Network representation of the relationships between objects in a program

In computer science, in an object-oriented program, groups of objects form a network through their relationships with each other, either through a direct reference to another object or through a chain of intermediate references. These groups of objects are referred to as object graphs, after the mathematical objects called graphs studied in graph theory.

An object graph is a view of an object system at a particular point in time. Unlike a normal data model such as a Unified Modeling Language (UML) class diagram, which details the relationships between classes, the object graph relates their instances. Object diagrams are subsets of the overall object graph.
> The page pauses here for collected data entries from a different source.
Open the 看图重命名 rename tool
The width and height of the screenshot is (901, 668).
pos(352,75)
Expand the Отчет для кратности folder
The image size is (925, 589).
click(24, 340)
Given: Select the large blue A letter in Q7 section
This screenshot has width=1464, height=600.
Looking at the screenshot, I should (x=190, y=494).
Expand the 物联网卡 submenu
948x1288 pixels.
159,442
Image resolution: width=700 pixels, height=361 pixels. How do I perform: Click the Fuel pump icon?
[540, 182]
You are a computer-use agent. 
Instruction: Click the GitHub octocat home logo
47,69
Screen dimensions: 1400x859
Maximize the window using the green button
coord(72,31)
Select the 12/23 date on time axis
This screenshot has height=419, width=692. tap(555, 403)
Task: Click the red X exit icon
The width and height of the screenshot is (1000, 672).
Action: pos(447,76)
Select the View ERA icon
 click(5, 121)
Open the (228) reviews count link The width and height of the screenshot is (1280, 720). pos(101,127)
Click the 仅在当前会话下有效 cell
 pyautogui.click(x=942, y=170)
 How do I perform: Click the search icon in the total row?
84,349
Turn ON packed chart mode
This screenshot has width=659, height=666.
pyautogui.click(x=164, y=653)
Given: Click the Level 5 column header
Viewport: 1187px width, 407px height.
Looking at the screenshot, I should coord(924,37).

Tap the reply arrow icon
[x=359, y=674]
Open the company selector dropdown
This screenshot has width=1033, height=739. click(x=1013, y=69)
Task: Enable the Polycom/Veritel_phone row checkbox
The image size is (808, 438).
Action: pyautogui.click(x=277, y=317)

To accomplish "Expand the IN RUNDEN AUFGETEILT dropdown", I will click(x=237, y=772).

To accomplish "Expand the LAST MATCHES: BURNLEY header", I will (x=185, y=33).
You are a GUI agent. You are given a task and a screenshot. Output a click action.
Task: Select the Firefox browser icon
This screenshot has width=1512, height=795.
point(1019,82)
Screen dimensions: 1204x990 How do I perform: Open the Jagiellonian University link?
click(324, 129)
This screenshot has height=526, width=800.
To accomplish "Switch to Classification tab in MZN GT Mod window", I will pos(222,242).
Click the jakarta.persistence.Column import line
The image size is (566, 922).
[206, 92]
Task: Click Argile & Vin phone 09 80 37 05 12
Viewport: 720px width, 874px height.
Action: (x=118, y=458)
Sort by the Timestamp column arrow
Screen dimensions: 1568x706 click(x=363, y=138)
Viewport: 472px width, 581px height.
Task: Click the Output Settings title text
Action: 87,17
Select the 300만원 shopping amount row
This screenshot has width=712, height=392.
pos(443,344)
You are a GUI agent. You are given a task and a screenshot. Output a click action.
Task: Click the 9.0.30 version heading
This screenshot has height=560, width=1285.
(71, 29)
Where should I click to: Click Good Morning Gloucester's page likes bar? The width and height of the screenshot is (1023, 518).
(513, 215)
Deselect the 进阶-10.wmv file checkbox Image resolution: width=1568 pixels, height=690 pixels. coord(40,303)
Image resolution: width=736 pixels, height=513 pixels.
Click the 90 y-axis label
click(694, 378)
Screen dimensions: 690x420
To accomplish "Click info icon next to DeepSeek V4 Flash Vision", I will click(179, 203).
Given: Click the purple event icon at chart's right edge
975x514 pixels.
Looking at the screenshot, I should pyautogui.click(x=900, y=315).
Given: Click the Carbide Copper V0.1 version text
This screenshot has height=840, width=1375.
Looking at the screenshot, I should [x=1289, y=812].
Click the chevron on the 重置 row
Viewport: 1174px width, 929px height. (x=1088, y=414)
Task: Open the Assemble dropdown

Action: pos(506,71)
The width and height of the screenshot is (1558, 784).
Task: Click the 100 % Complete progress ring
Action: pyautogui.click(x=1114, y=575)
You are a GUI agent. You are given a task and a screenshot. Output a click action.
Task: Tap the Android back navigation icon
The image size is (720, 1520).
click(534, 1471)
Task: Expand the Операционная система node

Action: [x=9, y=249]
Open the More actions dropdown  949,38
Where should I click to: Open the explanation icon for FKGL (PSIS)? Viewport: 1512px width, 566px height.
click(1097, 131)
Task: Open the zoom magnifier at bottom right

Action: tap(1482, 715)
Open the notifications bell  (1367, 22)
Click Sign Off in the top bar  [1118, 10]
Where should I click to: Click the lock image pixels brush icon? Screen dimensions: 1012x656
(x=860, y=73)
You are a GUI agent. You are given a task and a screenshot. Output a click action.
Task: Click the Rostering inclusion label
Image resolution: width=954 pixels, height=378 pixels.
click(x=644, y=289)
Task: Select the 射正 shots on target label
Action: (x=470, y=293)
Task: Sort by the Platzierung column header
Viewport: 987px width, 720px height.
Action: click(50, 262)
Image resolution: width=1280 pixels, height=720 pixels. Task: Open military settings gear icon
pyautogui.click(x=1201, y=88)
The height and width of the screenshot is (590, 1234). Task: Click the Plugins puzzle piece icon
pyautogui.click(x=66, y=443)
Object-oriented applications contain complex webs of interrelated objects. Objects are linked to each other by one object either owning or containing another object or holding a reference to another object. This web of objects is called an object graph and it is the more abstract structure that can be used in discussing an application's state.

==Physical representation==
An object graph is a directed graph, which might be cyclic. When stored in RAM, objects occupy different segments of the memory with their attributes and function table, while relationships are represented by pointers or a different type of global handler in higher-level languages.

==Examples==
For instance, a Car class can compose a Wheel one. In the object graph a Car instance will have up to four links to its wheels, which can be named frontLeft, frontRight, back Left and back Right.
An example of an adjacency list representation might be something as follows:

  c:Car → {front Left:Wheel, front Right:Wheel, back Left:Wheel, back Right:Wheel}.